Вновь звучит фанфарный сигнал, и люди встают. Они опять в костюмах пяти фестивальных цветов. Из свернутых белых полотнищ они выкладывают на поле контуры пяти континентов. И в каждом идут маршем мира молодые люди в костюмах цве­та этого континента. А по дорожке стадиона слева направо идет Марш мира с плакатами и лозунгами, с флагами всех стран, приславших на фестиваль своих представителей, с фе­стивальными флагами, с эмблемами борцов за мир, борцов за ядерное разоружение, за уничтожение американских ракет в Европе. И зрители вновь вскакивают со своих мест. Они поют и танцуют па трибунах, приветствуя участников Марша мира, размахивают флагами и скандируют лозунги.
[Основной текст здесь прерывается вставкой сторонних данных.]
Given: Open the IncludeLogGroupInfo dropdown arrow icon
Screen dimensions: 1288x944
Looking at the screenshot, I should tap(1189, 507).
В районе города Жизни начинают бить подсвеченные цветными прожекторами (уже стемнело) струи фонтанов, еще более разжигая всеобщий энтузиазм. Артисты на поле присоединяются к этим привет­ствиям. Они набросили черно-белые полотнища на шею, как шарфы, а их руки в ритме марша то сжимаются в кулак в меж­дународном пролетарском приветствии «Рот-фронт», то растопы­риваются пальцами в виде латинской буквы «V» («Виктория» — «Победа»), то сжимаются в братском рукопожатии, то аплоди­руют, то раскрываются ладонями к небу... А там, в небе над стадионом, буквально «испускает дух» (выпускают воздух), сморщивается и падает черная ракета. Там, на фоне закатного неба, восходят огромные планеты и звезды Солнечной системы (надувные) и поднимаются над трибуной яркие горящие слова «Мир», «Дружба», «Солидарность» на шести языках (подъем­ные устройства). Эти же слова вспыхивают на электротабло. Актеры на поле собираются в центре, приседают, образуя полу­сферу, и вот над головами появляются сотни трепещущих крыльями белых голубей (руки в белых перчатках). Участники Марша мира заполняют все поле, смешиваясь с участниками предыдущего эпизода, все вместе со зрителями скандируют лозунги, аплодируют в такт маршу... И в этот момент все небо над Москвой расцветает огнями праздничного фейерверка.